▶ [EXERCISE REQUIREMENTS]:
Within the data that follows, set down exactly the lines from the one containing "Brands (616, 137)" through the one containing "5 - 7 Years (688, 2163)", both ends included.

▶ [TASK INPUT]:

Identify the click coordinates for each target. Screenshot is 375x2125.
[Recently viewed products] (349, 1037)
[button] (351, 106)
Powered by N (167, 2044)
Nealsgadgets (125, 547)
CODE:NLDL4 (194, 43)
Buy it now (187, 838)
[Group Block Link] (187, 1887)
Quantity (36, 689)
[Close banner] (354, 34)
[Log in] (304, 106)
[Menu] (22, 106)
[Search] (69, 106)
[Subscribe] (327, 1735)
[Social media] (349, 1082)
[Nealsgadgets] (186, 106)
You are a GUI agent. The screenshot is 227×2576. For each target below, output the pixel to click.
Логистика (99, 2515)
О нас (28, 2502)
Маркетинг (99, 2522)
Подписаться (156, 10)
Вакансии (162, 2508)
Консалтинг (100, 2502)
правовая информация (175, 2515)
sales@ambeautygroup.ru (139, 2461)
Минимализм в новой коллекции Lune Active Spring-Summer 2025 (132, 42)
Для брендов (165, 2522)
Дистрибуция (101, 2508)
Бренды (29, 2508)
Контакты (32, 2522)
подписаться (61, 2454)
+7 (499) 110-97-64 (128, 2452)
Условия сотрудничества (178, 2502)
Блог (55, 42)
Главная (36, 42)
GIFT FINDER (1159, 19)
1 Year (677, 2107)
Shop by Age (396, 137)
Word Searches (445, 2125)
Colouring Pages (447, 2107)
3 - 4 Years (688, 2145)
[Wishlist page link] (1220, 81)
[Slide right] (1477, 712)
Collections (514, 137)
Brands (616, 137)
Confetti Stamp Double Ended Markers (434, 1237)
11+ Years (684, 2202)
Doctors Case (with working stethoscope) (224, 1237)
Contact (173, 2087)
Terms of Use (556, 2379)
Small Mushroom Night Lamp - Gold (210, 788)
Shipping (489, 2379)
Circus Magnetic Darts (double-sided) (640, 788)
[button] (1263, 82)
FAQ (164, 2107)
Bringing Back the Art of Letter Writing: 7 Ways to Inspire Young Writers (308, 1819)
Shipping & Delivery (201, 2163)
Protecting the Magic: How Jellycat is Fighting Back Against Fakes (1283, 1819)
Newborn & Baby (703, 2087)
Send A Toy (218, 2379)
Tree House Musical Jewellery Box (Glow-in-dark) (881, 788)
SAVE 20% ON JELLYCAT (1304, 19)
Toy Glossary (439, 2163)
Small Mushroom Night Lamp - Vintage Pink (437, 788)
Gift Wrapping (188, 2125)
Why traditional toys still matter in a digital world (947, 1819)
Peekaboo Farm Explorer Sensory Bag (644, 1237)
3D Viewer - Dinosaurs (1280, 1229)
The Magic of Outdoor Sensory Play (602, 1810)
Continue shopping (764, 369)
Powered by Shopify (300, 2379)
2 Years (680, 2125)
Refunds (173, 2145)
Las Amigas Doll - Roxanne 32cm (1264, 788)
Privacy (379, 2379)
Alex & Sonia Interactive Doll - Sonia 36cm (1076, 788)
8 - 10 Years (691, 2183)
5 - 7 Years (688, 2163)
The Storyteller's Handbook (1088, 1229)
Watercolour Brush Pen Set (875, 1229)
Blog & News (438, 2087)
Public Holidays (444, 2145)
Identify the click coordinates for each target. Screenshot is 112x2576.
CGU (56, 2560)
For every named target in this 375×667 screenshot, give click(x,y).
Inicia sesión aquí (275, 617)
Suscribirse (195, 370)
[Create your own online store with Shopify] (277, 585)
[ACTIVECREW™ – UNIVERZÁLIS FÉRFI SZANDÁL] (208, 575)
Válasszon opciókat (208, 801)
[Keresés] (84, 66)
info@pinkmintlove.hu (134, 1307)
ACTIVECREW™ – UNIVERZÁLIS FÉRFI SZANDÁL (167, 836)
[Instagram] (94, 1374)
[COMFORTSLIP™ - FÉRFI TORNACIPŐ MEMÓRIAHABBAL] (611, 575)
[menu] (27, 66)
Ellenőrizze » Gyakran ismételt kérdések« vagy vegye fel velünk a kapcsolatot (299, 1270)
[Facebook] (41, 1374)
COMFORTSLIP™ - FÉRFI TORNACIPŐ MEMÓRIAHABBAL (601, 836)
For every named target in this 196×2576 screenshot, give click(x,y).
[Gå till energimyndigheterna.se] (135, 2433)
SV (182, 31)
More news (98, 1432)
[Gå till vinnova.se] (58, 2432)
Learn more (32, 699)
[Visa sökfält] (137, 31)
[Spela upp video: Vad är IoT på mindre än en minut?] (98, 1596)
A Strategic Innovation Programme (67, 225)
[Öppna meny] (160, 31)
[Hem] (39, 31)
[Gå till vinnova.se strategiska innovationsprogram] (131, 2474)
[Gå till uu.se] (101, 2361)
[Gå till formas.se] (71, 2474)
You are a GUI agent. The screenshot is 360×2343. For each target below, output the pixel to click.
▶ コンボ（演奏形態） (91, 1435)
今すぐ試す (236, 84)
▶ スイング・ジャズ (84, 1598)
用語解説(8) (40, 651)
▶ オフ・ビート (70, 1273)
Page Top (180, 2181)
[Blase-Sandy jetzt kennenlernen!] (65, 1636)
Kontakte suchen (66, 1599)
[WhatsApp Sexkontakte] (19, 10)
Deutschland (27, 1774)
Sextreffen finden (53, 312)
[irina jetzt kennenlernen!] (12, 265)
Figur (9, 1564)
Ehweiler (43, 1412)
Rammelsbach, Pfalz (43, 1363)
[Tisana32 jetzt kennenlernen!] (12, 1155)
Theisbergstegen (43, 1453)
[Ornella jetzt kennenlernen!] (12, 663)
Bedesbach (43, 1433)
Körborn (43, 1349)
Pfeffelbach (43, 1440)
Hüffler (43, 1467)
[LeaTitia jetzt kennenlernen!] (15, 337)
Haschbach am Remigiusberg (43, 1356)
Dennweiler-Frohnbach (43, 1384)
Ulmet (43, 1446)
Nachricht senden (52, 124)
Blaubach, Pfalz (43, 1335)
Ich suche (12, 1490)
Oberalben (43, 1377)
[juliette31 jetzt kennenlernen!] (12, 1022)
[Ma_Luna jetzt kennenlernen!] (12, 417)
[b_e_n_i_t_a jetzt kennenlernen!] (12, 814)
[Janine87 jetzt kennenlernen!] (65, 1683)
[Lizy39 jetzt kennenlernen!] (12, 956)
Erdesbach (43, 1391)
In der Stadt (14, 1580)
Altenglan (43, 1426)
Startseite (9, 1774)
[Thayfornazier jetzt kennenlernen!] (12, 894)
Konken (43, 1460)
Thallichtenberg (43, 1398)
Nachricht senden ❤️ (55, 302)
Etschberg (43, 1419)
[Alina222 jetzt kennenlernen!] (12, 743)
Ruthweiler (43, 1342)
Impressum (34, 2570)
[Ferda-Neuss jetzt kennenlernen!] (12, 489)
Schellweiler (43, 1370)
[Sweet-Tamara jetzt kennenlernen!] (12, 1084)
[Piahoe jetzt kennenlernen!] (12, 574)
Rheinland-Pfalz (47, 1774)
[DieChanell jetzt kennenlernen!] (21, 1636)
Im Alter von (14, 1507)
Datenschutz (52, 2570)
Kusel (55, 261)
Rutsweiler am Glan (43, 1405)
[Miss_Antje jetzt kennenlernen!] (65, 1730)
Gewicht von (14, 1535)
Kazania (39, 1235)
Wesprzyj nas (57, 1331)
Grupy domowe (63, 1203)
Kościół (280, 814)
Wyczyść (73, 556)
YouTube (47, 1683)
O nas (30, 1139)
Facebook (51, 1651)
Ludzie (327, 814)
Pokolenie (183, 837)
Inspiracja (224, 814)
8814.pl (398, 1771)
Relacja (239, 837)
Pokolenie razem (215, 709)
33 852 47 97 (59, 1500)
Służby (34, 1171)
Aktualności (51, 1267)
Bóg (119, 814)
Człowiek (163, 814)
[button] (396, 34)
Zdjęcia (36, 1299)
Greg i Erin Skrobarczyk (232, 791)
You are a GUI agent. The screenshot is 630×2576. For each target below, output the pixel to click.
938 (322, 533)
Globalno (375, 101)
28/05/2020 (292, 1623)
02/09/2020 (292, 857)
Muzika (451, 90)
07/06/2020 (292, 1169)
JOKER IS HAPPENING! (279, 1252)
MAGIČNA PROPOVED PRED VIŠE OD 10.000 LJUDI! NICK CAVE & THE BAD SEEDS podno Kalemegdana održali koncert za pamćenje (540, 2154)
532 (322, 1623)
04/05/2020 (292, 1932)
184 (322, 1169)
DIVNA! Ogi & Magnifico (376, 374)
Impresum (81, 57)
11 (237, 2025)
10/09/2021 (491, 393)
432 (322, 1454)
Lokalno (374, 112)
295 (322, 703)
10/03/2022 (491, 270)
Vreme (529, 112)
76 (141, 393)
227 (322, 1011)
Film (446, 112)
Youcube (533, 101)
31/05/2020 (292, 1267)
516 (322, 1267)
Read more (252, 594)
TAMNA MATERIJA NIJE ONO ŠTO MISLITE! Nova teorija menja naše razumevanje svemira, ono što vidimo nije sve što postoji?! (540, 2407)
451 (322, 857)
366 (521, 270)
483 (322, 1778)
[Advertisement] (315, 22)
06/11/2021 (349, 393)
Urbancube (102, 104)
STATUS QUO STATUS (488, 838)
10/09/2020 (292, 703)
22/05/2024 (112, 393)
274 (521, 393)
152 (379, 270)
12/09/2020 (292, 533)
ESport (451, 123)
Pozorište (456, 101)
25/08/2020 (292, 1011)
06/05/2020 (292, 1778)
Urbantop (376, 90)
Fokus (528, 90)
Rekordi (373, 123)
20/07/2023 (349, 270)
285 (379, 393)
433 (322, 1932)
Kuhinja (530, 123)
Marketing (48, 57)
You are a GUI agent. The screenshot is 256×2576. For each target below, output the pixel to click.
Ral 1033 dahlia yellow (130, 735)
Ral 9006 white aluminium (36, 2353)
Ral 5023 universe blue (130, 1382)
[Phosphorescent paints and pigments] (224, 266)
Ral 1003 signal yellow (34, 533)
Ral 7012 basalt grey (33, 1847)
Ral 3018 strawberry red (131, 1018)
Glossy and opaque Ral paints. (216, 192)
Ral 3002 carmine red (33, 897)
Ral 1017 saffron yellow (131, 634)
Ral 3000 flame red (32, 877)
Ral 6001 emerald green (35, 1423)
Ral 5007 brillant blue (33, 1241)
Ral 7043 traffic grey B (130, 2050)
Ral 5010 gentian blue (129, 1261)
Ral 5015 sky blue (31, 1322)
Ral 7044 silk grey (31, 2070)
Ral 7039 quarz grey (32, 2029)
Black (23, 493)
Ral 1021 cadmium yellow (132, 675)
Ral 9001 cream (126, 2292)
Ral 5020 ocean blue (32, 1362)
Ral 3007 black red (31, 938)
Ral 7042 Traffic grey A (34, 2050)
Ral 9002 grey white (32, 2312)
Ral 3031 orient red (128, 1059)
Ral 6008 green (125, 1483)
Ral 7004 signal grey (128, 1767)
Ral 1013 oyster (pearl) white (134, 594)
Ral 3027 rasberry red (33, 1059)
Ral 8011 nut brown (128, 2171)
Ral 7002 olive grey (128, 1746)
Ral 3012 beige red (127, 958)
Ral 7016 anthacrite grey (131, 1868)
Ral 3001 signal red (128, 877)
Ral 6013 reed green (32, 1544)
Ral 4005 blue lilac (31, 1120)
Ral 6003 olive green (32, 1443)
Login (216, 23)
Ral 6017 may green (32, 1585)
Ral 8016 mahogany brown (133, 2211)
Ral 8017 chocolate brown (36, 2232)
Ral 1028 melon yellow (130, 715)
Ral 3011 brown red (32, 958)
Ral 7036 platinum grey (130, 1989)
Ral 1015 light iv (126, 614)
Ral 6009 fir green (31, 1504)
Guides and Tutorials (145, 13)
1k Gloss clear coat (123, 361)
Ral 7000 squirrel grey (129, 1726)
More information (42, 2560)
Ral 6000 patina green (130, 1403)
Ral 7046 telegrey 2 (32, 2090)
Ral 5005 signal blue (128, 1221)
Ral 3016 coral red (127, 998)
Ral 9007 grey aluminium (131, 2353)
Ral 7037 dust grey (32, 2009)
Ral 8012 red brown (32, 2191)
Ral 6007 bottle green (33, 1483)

▶ [ANSWER TO THIS EXERCISE]:
Brands (616, 137)
Confetti Stamp Double Ended Markers (434, 1237)
11+ Years (684, 2202)
Doctors Case (with working stethoscope) (224, 1237)
Contact (173, 2087)
Terms of Use (556, 2379)
Small Mushroom Night Lamp - Gold (210, 788)
Shipping (489, 2379)
Circus Magnetic Darts (double-sided) (640, 788)
[button] (1263, 82)
FAQ (164, 2107)
Bringing Back the Art of Letter Writing: 7 Ways to Inspire Young Writers (308, 1819)
Shipping & Delivery (201, 2163)
Protecting the Magic: How Jellycat is Fighting Back Against Fakes (1283, 1819)
Newborn & Baby (703, 2087)
Send A Toy (218, 2379)
Tree House Musical Jewellery Box (Glow-in-dark) (881, 788)
SAVE 20% ON JELLYCAT (1304, 19)
Toy Glossary (439, 2163)
Small Mushroom Night Lamp - Vintage Pink (437, 788)
Gift Wrapping (188, 2125)
Why traditional toys still matter in a digital world (947, 1819)
Peekaboo Farm Explorer Sensory Bag (644, 1237)
3D Viewer - Dinosaurs (1280, 1229)
The Magic of Outdoor Sensory Play (602, 1810)
Continue shopping (764, 369)
Powered by Shopify (300, 2379)
2 Years (680, 2125)
Refunds (173, 2145)
Las Amigas Doll - Roxanne 32cm (1264, 788)
Privacy (379, 2379)
Alex & Sonia Interactive Doll - Sonia 36cm (1076, 788)
8 - 10 Years (691, 2183)
5 - 7 Years (688, 2163)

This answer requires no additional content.